* **Problem requirements**
Transcribe every line of the material below word for word, omitting the pictures from your transcription.

====== Source data ======

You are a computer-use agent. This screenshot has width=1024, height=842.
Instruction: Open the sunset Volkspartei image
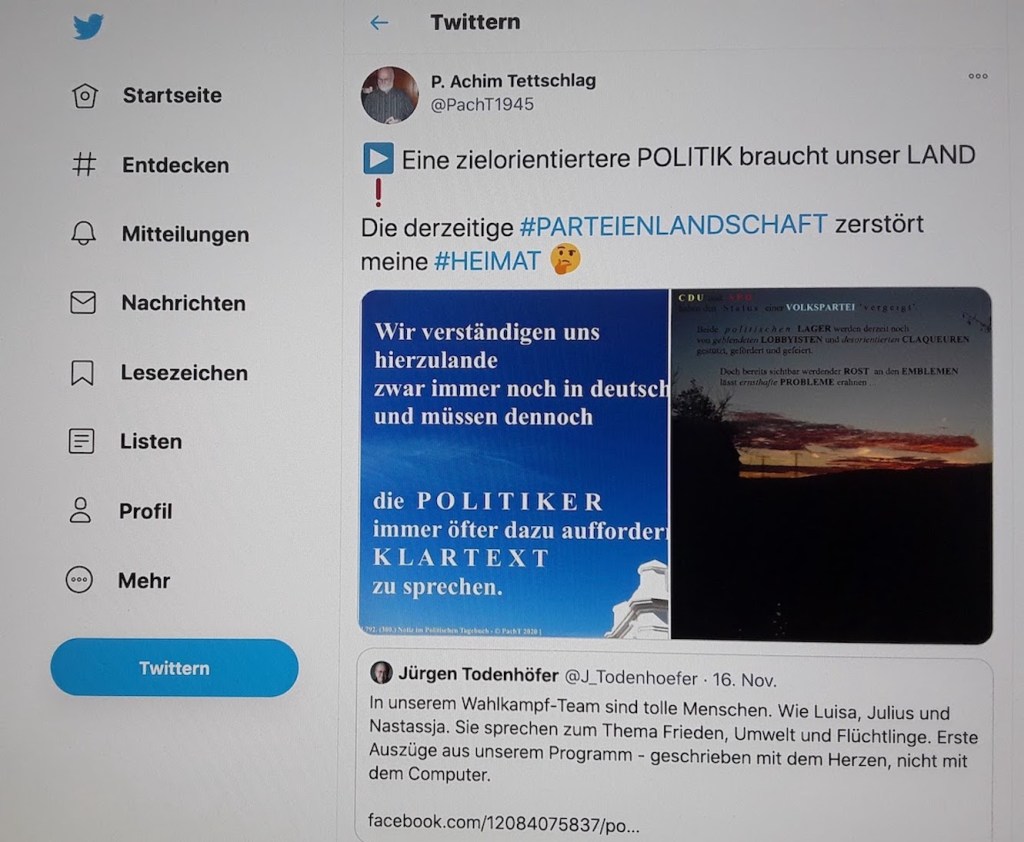point(831,464)
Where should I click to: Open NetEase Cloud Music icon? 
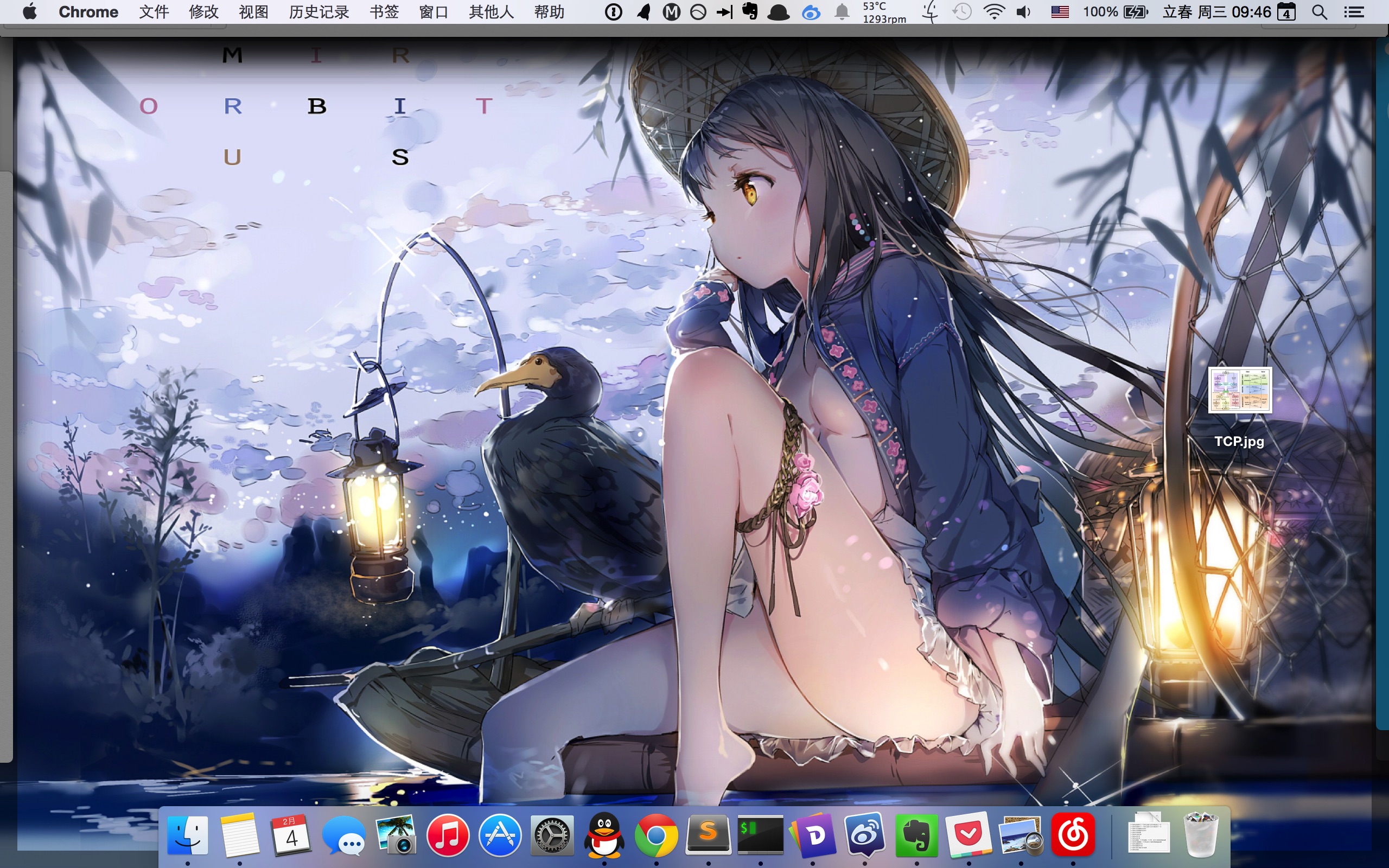(1073, 834)
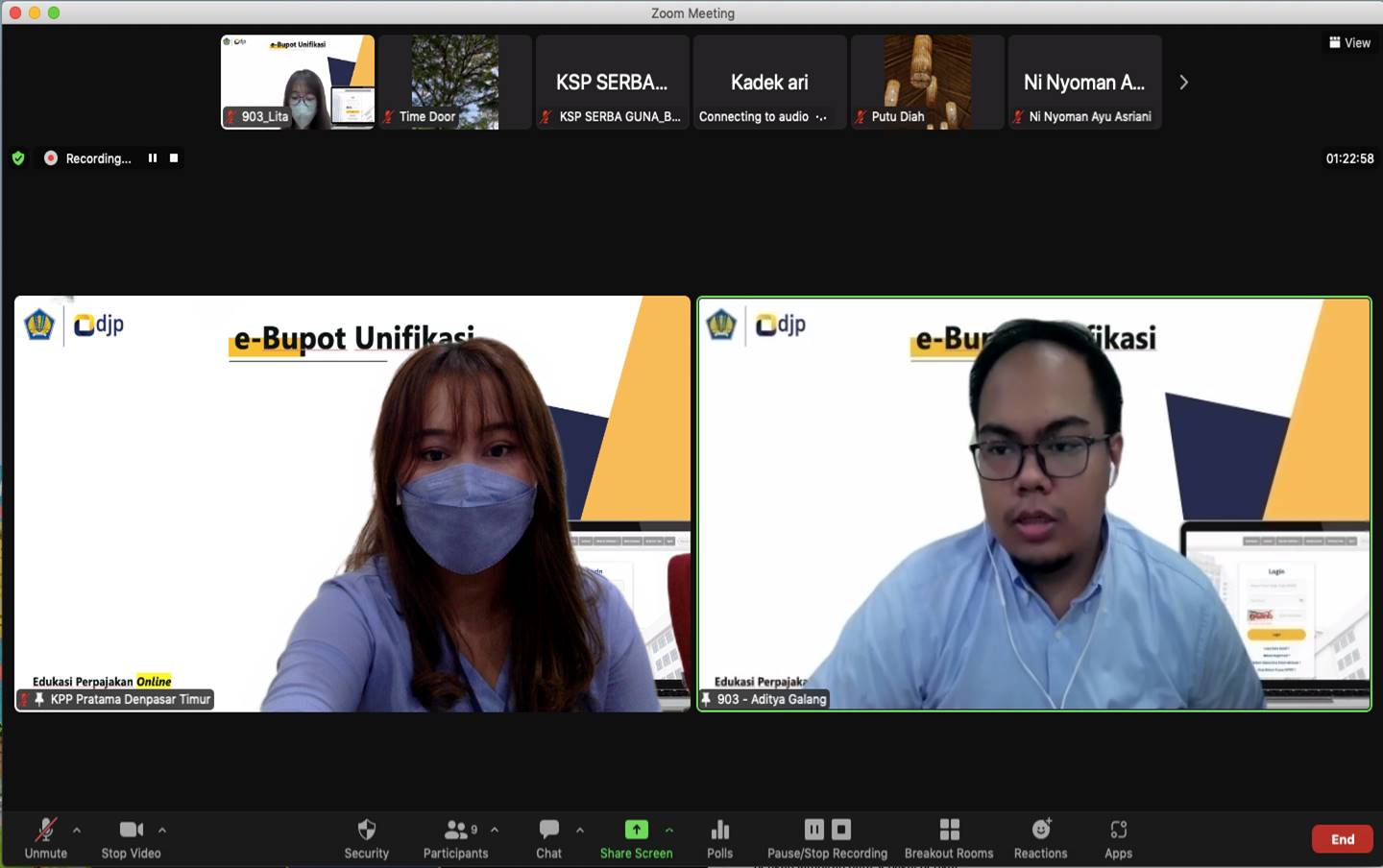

======

* **Reply to the task**
You are a computer-use agent. This screenshot has width=1024, height=842.
Instruction: Open the sunset Volkspartei image
point(831,464)
Where should I click to: Open NetEase Cloud Music icon? 
(1073, 834)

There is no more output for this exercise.